1243 Pamela, provisional designation , is a carbonaceous background asteroid from the outer regions of the asteroid belt, approximately 70 kilometers in diameter. It was discovered on 7 May 1932, by South African astronomer Cyril Jackson at the Union Observatory in Johnannesburg. The asteroid was named for Pamela Jackson, daughter of the discoverer.

Orbit and classification 

Pamela is a non-family asteroid from the main belt's background population. It orbits the Sun in the outer main-belt at a distance of 3.0–3.2 AU once every 5 years and 5 months (1,990 days; semi-major axis of 3.10 AU). Its orbit has an eccentricity of 0.05 and an inclination of 13° with respect to the ecliptic.

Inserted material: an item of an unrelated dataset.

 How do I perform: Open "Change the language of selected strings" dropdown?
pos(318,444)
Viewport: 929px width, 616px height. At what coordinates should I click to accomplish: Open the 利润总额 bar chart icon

The asteroid was first observed at Lowell Observatory in November 1929. The body's observation arc begins at Johannesburg in April 1932, or one month prior to its official discovery observation.

Physical characteristics 

Pamela has been characterized as a carbonaceous C-type asteroid by Pan-STARRS photometric survey.

Rotation period 

In October 1999, a first rotational lightcurve of Pamela was obtained from photometric observations by Brian Warner at his Palmer Divide Observatory in Colorado, United States. Lightcurve analysis gave a rotation period of 26.017 hours with a brightness amplitude of 0.49 magnitude (). Other lightcurves were taken by the Spanish amateur group OBAS in 2015 (), as well as by René Roy and Stéphane Charbonnel in France, and Roberto Crippa and Federico Manzini at Sozzago Astronomical Station () in Piedmont, Italy, between 2005 and 2010 ().

Diameter and albedo 

According to the surveys carried out by the Infrared Astronomical Satellite IRAS, the Japanese Akari satellite and the NEOWISE mission of NASA's Wide-field Infrared Survey Explorer, Pamela measures between 66.11 and 76.42 kilometers in diameter  and its surface has an albedo between 0.040 and 0.0484.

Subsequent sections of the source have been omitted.